• EXERCISE REQUIREMENTS:
[a] Quote every entry inside the square brackets of the volume_list settings shown in the Linux-cluster mailing-list post.
[b] Reproduce the Linux-cluster mailing-list post word for word, starting at "HA-LVM is where" and ending at "made me pause...".
[c] According to the Linux-cluster mailing-list post, on which systems should the volume_list change in /etc/lvm/lvm.conf be made?

[Linux-cluster] Storage Cluster Newbie Questions - any helpwith answers greatly appreciated!

Mon Mar 15 23:23:13 UTC 2010

Hello again Andreas,

Interesting mix... assuming I follow your logic... you are suggesting I 
mix the - "single non-clustered LVM mirror" with the "HA-LVM tag based 
fail-over".

HA-LVM is where I started on this concept... so I have already setup the 
basic /etc/lvm/lvm.conf - "volume_list = [ "VolGroup00", "@`hostname`" ] 
type stuff for root mount only.

When I looked at the LVM mirroring in general the concept of the 
dedicated disk for mirror logging and/or use of memory made me pause... 
but... you are saying do something like on node#1 - take "shelf1: disk1" 
and LVM mirror it to "shelf2: disk1" - and put the mirror logging in 
memory?  Therefore in a fail-over condition - I obviously loose the in 
memory mirror logging - but node#2 would just see the LVM as in an 
inconsistent state - and resync the mirror?

-Michael

Andreas Pfaffeneder wrote, On 3/15/2010 7:52 AM:
> Hi Michael,
>
> a way to prevent both system from thinking that they're responsible for the
> FC-devices is to use LVM for building a host-based-mirror and  LVM-filter
> and -tags:
>
> - Set up your RHEL-Cluster
> - Modify /etc/lvm/lvm.conf: volume_list =
> ["local-vg-if-used-to-store-/","@local_hostname-as-in-cluster.conf"] (all
> systems of the cluster)

• DATASET EXCERPT:
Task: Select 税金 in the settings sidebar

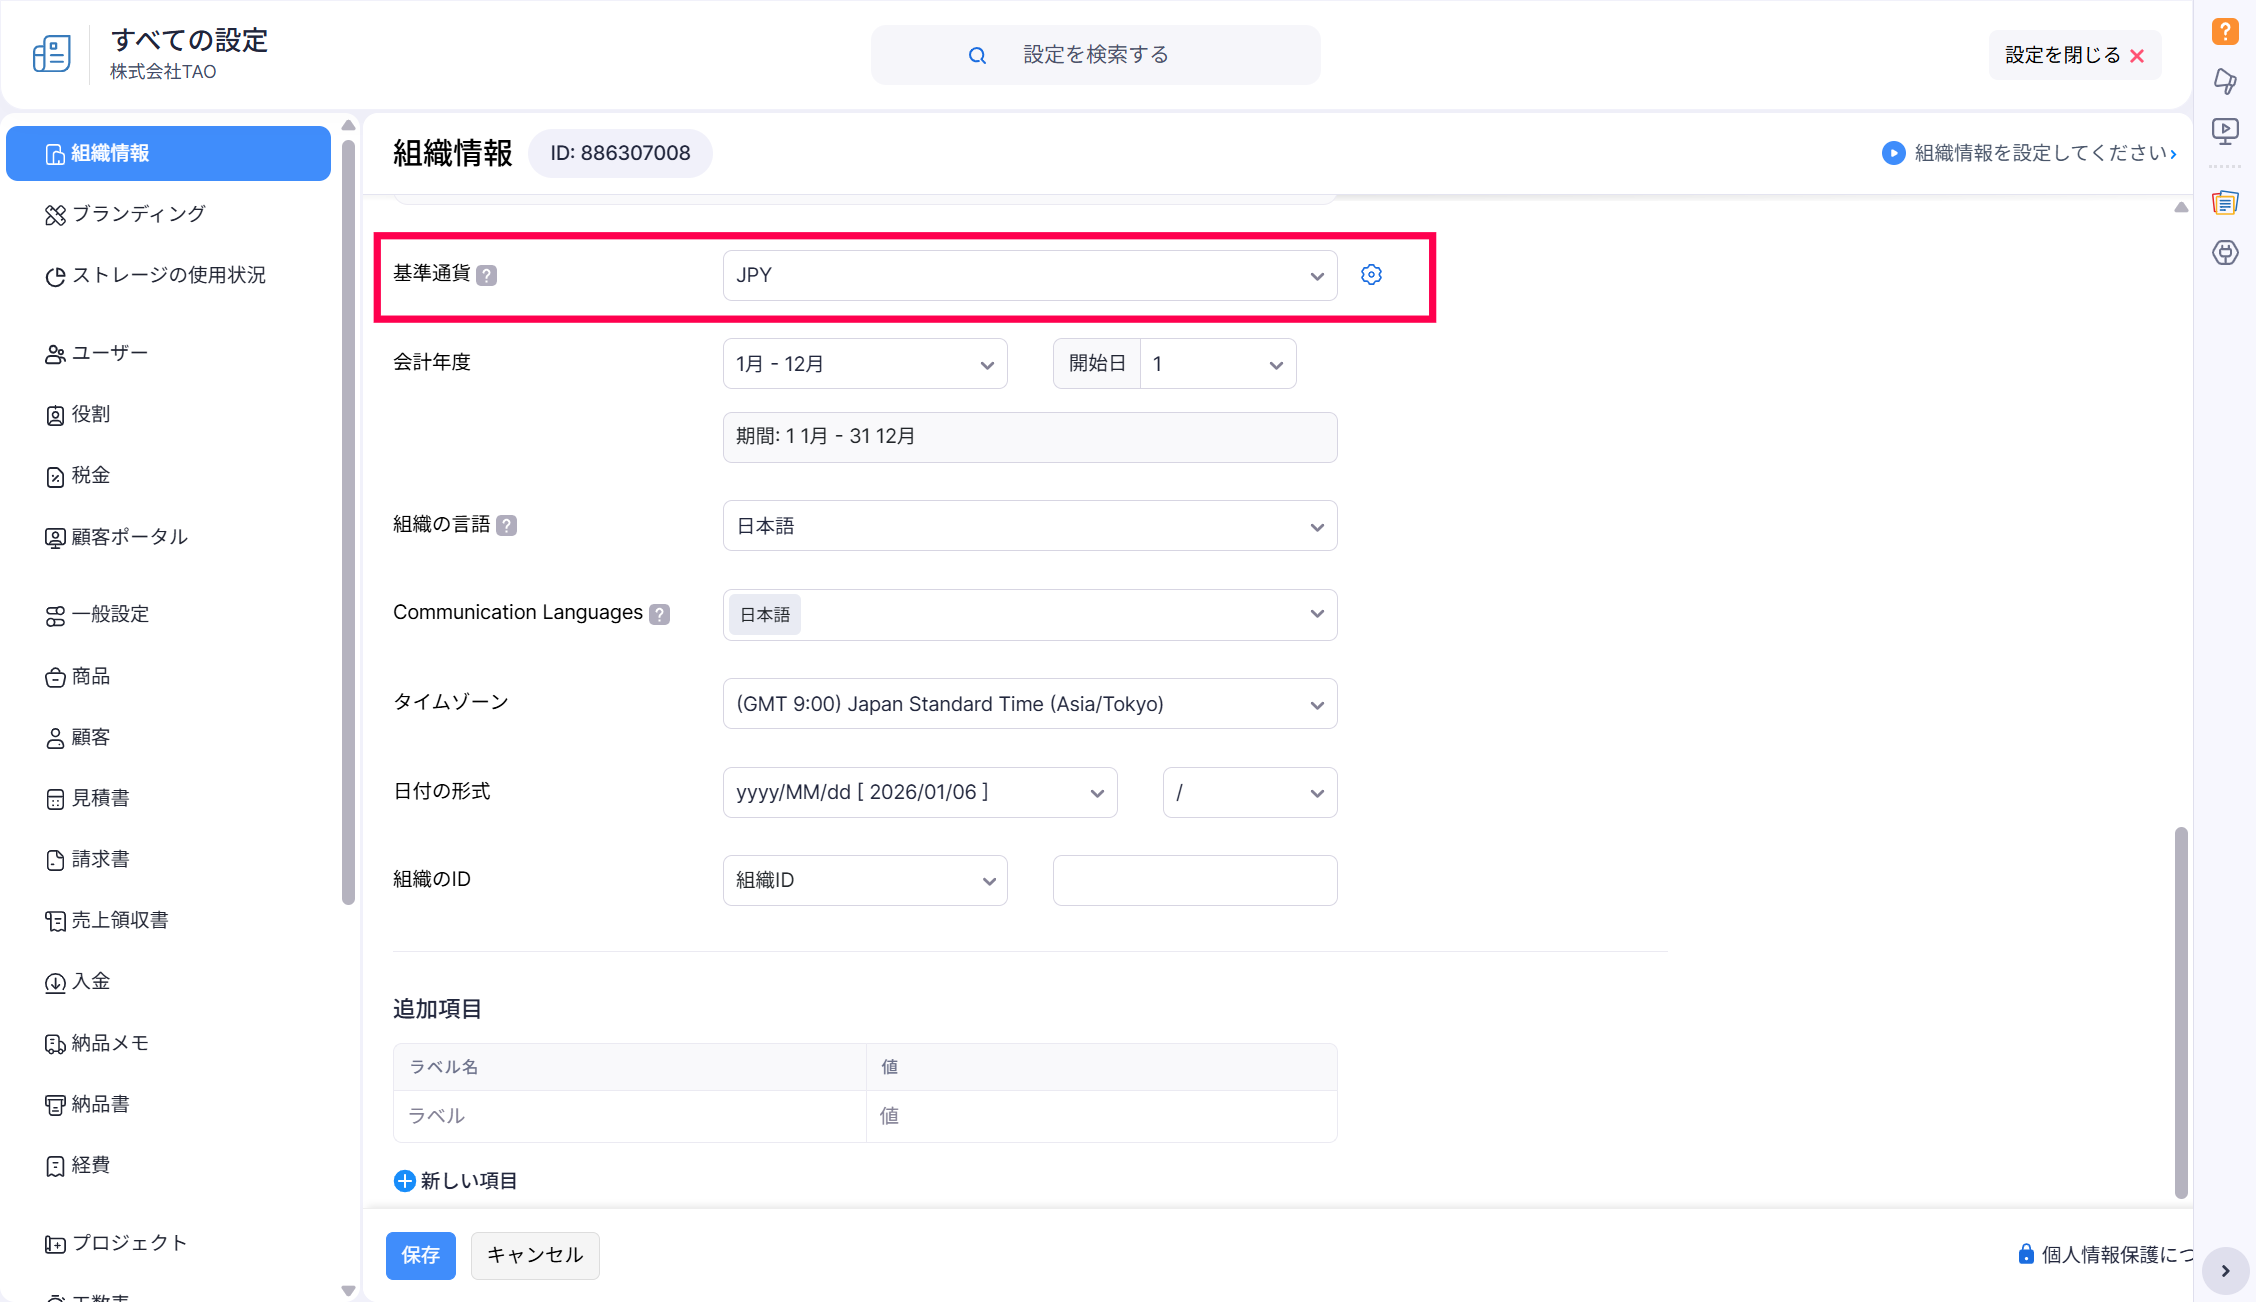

• RESULTS OF THE EXERCISE:
[a]
"VolGroup00"
"@`hostname`"
"local-vg-if-used-to-store-/"
"@local_hostname-as-in-cluster.conf"

[b]
HA-LVM is where I started on this concept... so I have already setup the 
basic /etc/lvm/lvm.conf - "volume_list = [ "VolGroup00", "@`hostname`" ] 
type stuff for root mount only.

When I looked at the LVM mirroring in general the concept of the 
dedicated disk for mirror logging and/or use of memory made me pause...

[c] On all systems of the cluster.